As the repercussions of last year's riots continue to ripple outwards, the Metropolitan Police have embarked on a mission to train more officers in dealing with any repeat rioting.
The Met were criticised at the time over lack of officers and vehicles to contain looting and violence — in Clapham there were just eight officers available which led to police withdrawing from the area and allowing rioting to continue unabated. In the aftermath, the police took the opportunity to draw up new rules of engagement around policing and civil unrest. New Met Commissioner Bernard Hogan-Howe told the London Assembly police and crime committee:
"On the Saturday night we've accepted from the beginning that we didn't have enough police available to deal with Tottenham High Road. We've got significantly more police officers available to deploy, we've tested that."

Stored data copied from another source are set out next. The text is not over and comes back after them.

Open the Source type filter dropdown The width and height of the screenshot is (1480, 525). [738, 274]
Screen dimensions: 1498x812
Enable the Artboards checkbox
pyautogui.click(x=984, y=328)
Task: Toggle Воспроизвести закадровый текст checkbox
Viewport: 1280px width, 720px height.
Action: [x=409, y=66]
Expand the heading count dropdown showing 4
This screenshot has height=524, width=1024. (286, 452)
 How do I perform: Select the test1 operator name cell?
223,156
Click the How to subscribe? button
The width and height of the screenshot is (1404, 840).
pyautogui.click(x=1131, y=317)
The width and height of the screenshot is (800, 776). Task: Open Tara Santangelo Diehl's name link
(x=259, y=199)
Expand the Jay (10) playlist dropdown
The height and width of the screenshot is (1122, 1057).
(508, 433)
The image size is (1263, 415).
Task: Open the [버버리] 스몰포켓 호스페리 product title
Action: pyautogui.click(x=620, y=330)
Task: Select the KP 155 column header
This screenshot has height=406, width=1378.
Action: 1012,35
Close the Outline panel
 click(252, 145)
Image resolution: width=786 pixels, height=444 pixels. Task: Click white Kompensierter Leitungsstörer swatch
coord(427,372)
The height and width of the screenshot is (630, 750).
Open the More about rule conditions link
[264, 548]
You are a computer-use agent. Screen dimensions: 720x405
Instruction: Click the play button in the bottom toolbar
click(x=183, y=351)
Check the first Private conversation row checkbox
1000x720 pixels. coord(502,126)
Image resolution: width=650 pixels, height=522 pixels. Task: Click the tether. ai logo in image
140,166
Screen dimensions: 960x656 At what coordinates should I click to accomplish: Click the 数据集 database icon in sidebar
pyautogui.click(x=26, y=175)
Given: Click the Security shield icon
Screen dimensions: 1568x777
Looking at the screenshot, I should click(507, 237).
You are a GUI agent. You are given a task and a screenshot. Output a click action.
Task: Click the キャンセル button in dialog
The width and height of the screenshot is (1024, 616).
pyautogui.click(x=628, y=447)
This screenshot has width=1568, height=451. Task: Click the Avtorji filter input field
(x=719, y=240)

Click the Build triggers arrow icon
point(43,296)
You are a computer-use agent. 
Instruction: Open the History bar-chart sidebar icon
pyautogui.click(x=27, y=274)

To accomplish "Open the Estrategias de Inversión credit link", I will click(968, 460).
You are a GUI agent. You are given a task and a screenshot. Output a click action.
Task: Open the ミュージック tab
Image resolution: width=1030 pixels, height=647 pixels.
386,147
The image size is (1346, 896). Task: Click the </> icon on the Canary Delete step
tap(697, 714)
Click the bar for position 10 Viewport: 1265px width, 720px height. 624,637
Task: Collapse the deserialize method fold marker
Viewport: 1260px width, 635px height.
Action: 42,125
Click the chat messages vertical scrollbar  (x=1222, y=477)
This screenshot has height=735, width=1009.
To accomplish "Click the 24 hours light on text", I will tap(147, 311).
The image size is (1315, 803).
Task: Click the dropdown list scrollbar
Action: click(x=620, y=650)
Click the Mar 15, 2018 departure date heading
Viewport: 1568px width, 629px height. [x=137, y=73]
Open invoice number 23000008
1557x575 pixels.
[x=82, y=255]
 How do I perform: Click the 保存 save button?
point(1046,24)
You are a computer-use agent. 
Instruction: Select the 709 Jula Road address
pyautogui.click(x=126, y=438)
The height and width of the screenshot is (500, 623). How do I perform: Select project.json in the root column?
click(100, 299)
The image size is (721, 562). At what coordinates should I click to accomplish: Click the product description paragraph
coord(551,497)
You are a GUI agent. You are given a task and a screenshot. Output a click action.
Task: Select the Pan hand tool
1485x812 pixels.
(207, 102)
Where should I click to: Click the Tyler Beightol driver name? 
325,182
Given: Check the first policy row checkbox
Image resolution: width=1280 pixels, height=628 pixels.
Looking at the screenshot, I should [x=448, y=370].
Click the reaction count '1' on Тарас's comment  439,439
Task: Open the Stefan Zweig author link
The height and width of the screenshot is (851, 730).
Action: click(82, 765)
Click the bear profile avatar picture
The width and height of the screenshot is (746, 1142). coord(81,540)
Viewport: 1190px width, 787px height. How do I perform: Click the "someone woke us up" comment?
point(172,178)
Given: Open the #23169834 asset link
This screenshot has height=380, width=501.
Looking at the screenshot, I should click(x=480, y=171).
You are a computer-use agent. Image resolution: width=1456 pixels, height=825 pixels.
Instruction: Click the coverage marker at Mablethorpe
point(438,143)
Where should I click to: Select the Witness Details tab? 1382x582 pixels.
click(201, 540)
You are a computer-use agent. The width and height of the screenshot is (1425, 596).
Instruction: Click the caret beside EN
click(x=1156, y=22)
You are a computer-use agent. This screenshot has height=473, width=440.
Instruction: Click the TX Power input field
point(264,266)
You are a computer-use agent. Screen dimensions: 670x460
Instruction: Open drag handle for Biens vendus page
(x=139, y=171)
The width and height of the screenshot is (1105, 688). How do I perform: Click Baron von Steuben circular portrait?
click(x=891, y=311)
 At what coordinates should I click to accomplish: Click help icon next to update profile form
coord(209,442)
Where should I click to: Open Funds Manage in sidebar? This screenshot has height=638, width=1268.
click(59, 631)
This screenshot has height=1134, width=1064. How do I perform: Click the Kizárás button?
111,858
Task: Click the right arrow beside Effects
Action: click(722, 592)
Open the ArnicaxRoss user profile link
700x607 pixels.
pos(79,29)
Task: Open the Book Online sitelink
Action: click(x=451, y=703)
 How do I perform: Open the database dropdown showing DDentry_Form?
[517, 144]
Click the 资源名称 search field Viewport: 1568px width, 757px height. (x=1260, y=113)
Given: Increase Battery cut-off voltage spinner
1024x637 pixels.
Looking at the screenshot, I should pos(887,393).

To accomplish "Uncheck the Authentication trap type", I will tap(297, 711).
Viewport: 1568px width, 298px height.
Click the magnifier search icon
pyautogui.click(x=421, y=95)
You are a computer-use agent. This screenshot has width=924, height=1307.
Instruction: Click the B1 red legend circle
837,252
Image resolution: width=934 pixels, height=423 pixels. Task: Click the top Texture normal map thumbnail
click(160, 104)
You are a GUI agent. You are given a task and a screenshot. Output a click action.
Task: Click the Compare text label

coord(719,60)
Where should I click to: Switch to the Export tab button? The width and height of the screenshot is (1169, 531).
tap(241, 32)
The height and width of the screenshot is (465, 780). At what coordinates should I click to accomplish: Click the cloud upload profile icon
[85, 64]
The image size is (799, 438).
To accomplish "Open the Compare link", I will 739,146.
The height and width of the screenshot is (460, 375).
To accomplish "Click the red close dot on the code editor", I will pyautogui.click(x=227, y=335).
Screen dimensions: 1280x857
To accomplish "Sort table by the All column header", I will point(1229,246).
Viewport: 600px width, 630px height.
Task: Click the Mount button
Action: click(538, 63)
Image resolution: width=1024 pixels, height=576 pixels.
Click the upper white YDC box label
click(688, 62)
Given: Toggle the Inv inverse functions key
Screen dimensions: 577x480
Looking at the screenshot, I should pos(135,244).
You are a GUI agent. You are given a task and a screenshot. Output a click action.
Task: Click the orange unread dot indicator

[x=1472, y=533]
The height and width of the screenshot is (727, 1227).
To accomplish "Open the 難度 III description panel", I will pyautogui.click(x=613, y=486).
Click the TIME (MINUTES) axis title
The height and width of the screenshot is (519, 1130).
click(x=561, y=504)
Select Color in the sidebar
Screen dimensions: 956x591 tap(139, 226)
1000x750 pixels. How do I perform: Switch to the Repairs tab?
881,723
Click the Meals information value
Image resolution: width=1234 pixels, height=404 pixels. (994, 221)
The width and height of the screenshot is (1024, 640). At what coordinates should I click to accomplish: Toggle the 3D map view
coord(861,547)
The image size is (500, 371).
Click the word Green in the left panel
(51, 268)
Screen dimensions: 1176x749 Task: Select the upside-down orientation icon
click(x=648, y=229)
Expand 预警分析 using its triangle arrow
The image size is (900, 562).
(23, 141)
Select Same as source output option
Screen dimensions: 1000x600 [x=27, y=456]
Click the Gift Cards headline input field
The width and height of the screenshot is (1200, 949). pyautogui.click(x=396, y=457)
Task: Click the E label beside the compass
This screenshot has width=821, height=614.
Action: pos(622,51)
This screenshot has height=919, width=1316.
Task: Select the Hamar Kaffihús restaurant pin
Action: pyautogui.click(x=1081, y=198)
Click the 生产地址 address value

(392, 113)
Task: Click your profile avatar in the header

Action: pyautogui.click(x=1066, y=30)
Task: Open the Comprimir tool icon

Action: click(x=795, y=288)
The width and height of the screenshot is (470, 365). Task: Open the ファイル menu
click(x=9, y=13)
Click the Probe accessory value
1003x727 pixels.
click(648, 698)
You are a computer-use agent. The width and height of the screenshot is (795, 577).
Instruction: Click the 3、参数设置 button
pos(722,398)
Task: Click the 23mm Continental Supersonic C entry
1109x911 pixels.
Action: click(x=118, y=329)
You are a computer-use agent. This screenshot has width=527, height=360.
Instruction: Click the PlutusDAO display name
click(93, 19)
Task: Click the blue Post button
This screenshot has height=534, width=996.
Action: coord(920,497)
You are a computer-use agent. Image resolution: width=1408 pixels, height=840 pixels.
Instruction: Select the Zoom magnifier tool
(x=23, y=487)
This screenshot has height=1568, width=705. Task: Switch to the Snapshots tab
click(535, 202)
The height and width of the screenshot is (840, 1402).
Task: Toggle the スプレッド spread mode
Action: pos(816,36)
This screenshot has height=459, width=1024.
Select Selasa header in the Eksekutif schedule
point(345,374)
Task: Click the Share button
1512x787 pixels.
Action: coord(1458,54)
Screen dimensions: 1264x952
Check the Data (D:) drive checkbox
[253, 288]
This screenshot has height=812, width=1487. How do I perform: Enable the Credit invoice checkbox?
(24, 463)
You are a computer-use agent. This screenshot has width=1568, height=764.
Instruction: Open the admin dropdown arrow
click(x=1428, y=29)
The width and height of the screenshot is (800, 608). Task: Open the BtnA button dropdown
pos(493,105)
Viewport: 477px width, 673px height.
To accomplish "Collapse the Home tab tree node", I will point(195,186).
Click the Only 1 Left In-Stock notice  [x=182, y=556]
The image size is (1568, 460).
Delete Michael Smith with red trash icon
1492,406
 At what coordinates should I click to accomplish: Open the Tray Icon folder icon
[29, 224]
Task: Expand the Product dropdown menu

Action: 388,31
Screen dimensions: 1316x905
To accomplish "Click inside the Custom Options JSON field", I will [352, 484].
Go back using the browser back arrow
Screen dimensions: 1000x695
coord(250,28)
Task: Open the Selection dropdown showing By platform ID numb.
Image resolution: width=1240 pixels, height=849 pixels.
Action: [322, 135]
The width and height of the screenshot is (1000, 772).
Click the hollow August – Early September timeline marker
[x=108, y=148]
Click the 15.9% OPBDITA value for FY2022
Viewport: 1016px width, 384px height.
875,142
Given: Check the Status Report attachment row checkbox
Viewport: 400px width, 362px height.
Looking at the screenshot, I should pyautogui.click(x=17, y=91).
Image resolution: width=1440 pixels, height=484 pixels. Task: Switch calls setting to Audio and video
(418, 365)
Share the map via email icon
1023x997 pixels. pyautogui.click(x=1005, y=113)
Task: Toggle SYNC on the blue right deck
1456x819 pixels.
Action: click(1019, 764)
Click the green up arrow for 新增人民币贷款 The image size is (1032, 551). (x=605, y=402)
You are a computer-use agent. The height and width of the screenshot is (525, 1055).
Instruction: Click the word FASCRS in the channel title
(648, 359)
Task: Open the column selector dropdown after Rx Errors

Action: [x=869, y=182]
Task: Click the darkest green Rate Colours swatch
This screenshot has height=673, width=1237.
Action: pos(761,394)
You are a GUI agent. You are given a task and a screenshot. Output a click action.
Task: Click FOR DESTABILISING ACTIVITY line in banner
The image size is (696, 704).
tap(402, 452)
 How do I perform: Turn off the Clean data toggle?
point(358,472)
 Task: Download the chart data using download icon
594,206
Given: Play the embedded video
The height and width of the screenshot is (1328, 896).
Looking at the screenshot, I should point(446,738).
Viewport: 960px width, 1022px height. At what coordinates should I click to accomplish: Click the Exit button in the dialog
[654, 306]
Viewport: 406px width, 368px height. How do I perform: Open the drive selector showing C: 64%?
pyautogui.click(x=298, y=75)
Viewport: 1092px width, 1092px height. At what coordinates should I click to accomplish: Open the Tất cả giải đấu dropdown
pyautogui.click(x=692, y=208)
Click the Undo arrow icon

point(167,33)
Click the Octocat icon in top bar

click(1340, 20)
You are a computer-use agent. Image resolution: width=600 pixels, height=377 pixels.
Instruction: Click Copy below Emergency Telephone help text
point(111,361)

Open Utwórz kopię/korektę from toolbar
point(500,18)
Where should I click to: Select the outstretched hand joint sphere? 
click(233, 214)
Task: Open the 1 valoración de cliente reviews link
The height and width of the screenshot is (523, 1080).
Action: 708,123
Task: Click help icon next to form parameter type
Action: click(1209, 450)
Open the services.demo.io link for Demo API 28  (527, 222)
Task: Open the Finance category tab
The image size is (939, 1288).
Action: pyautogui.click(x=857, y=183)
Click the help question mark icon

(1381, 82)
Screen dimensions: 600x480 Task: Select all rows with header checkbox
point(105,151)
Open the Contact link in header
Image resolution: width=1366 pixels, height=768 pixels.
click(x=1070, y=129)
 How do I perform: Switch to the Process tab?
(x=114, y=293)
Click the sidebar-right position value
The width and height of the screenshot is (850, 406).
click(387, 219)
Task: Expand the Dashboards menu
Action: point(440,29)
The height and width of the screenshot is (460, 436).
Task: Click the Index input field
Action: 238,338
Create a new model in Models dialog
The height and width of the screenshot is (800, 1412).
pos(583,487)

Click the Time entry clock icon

We'd love to say that these are extra officers and local policing won't be affected but we can't — Hogan-Howe also warned that numbers would fall while training was being given but it's all for the greater good. Recruitment was also on the agenda at the committee and the commissioner said that the Met mustn't disregard graduates in favour of promoting from the ranks of PCSOs.
Now that the Met's performance is within City Hall's remit, the mayor is responsible for overseeing the force's strategy; though just last month he was criticised by electoral adversary Ken Livingstone over a 1700-strong dip in the capital's police numbers. Brian Paddick, however, advocates recruiting local communities to fight crime.